Starting at the line that contains "The image size" and ending with the last line of the listing, render those lines as a Markdown table with the columns Row and Line. Omit blank lines and leave the pictures out.
Start Provided information
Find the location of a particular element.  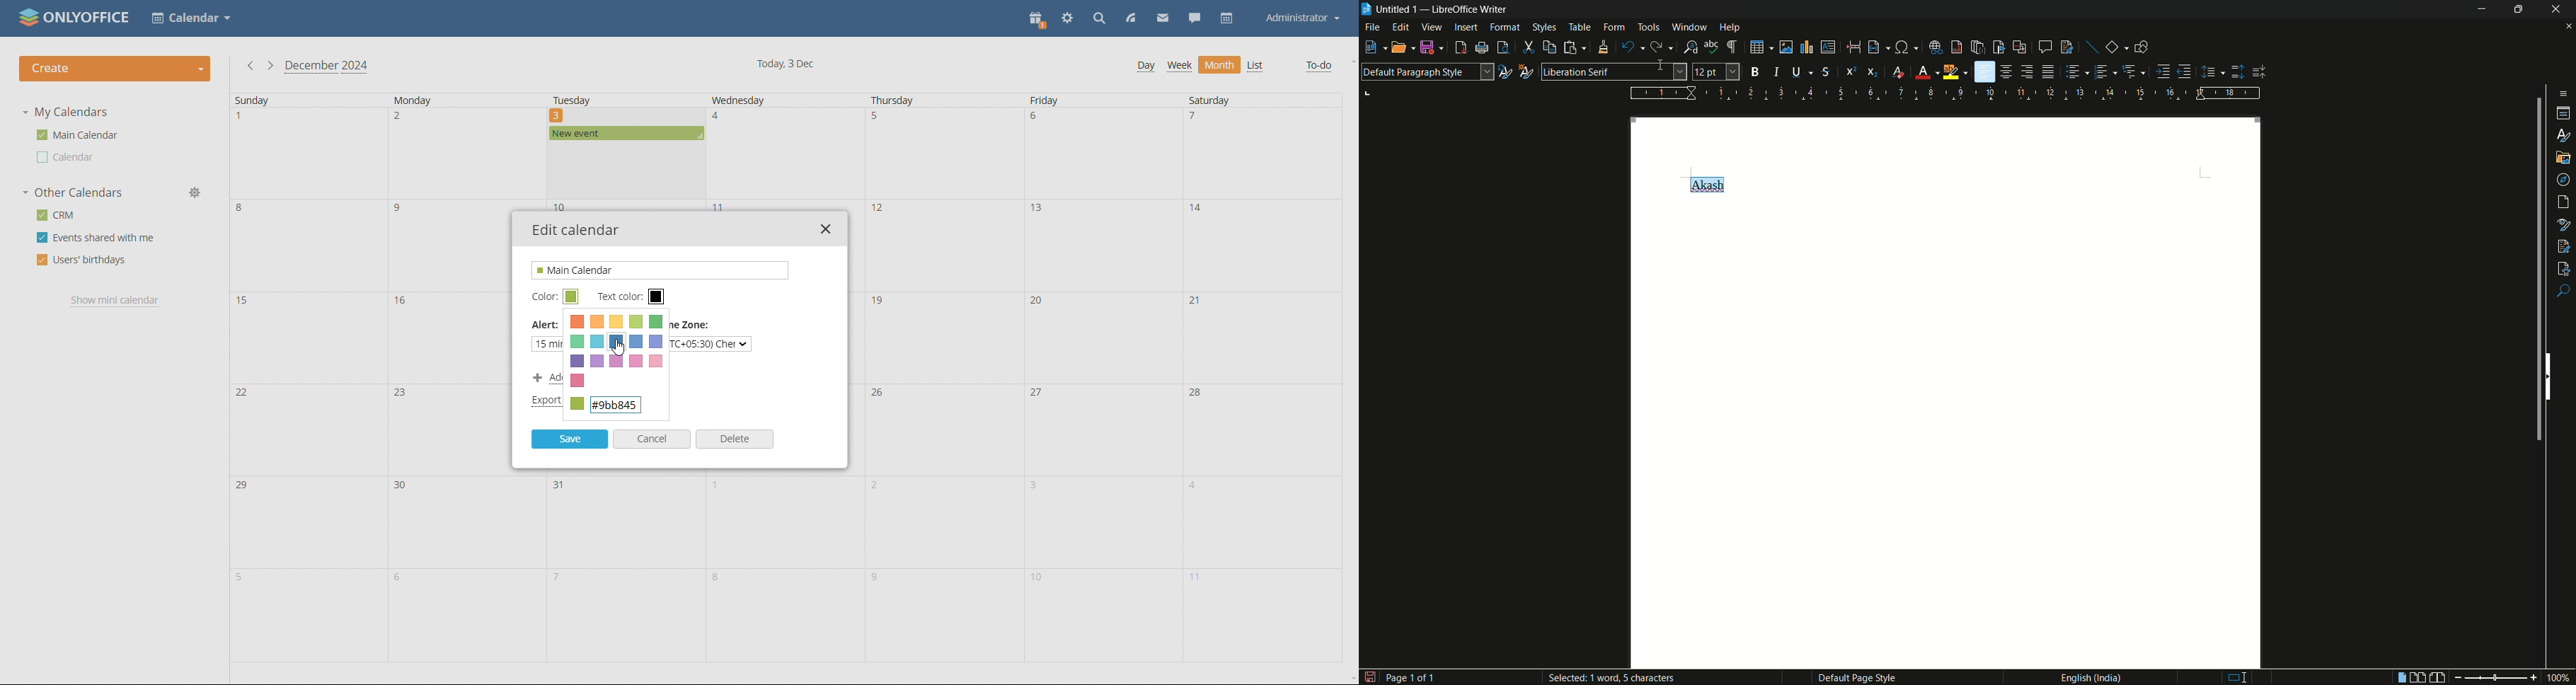

save file is located at coordinates (1431, 48).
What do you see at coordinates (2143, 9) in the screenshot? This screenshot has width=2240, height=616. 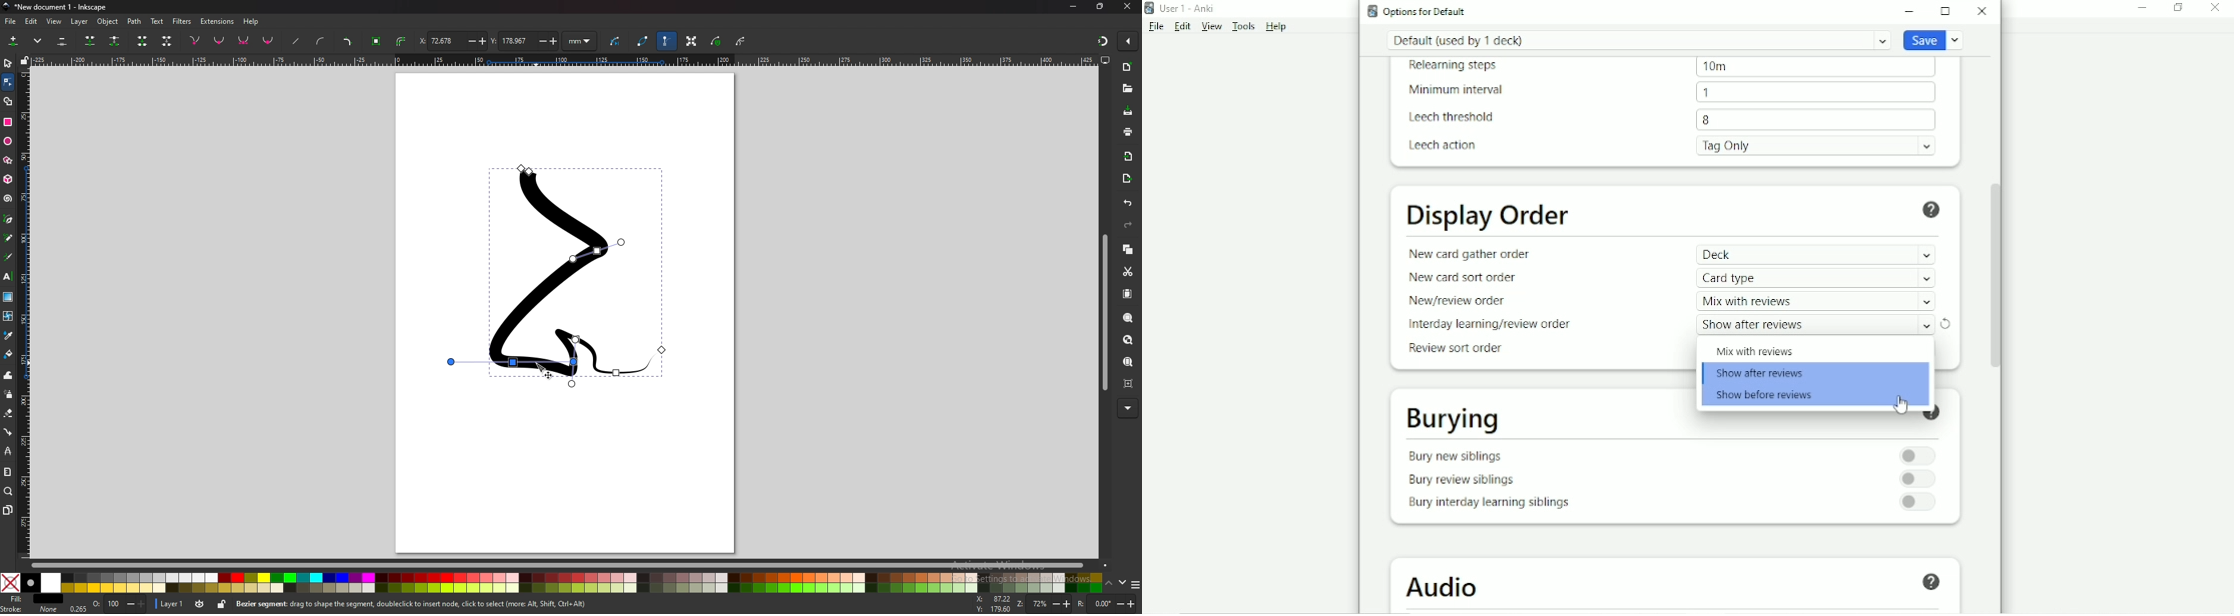 I see `Minimize` at bounding box center [2143, 9].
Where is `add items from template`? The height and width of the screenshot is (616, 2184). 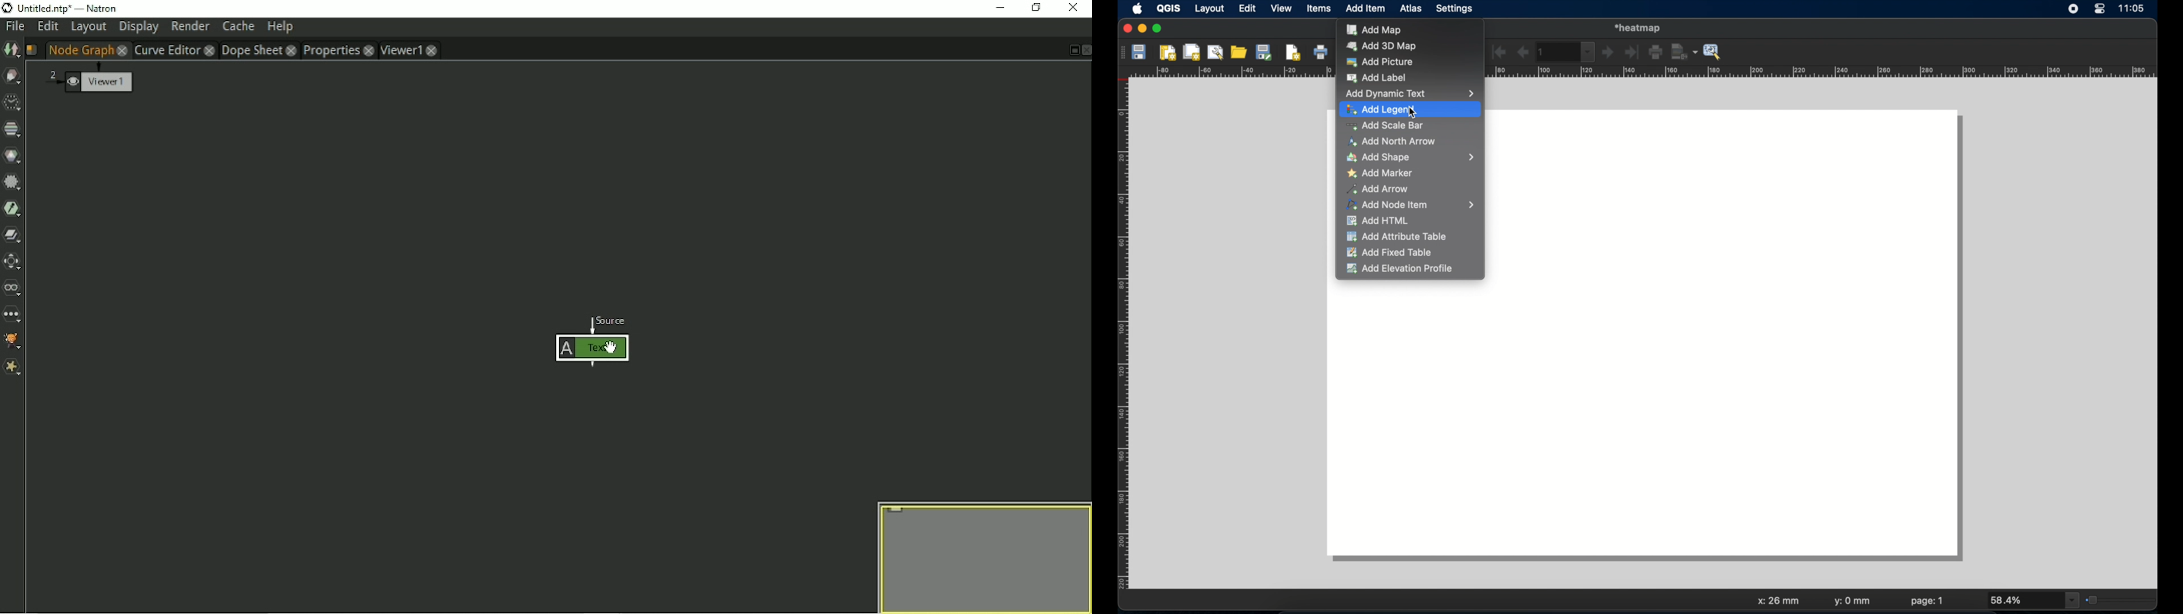 add items from template is located at coordinates (1240, 52).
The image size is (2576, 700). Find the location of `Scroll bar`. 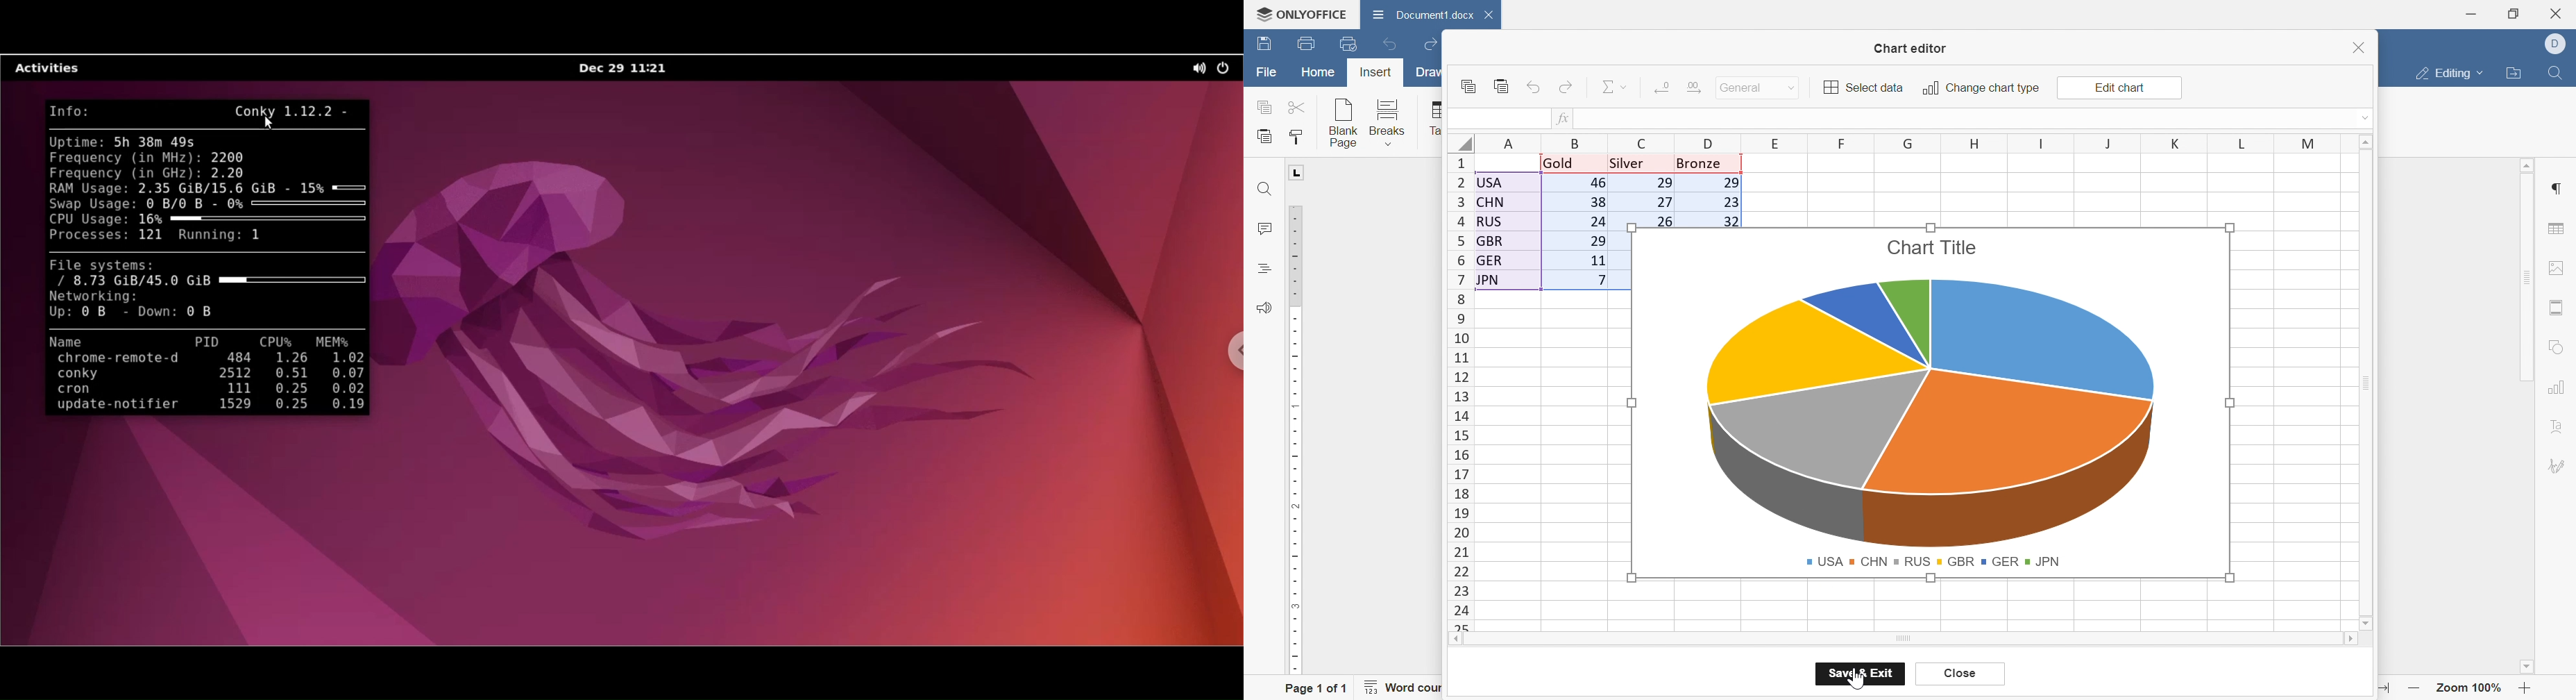

Scroll bar is located at coordinates (2350, 642).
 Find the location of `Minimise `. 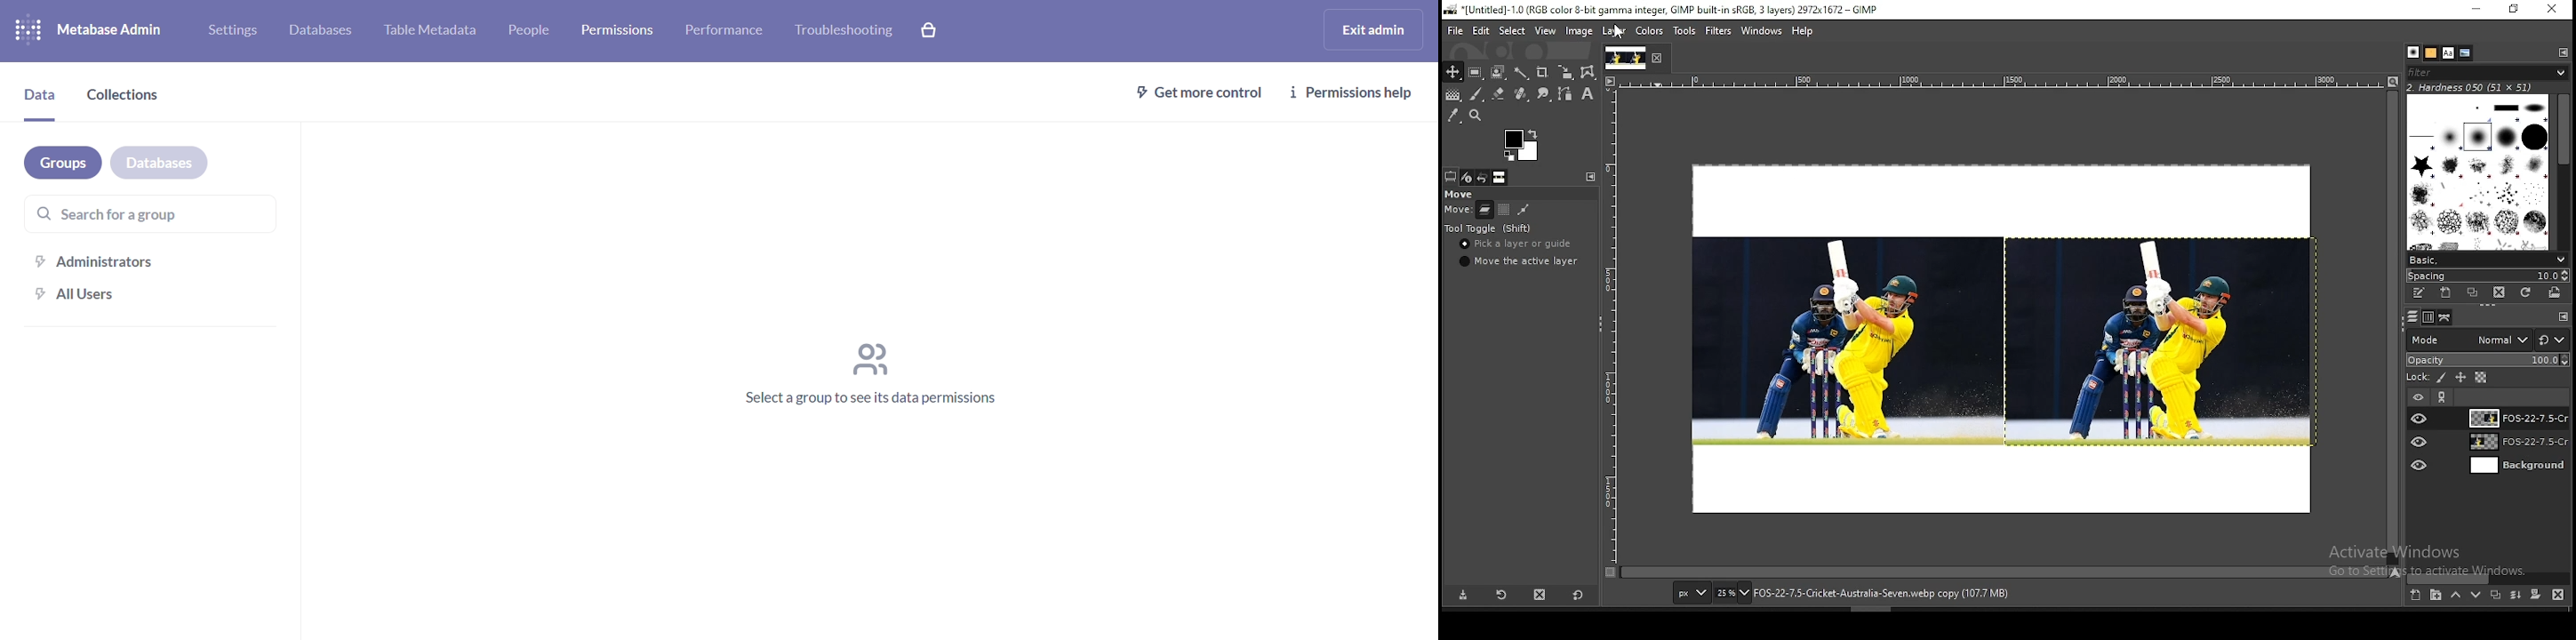

Minimise  is located at coordinates (2476, 9).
End Provided information
__Solution for this exercise__.
| Row | Line |
|---|---|
| 1 | The image size is (2576, 700). Find the location of `Scroll bar`.  |
| 2 | Scroll bar is located at coordinates (2350, 642). |
| 3 |  Find the location of `Minimise `.  |
| 4 | Minimise  is located at coordinates (2476, 9). |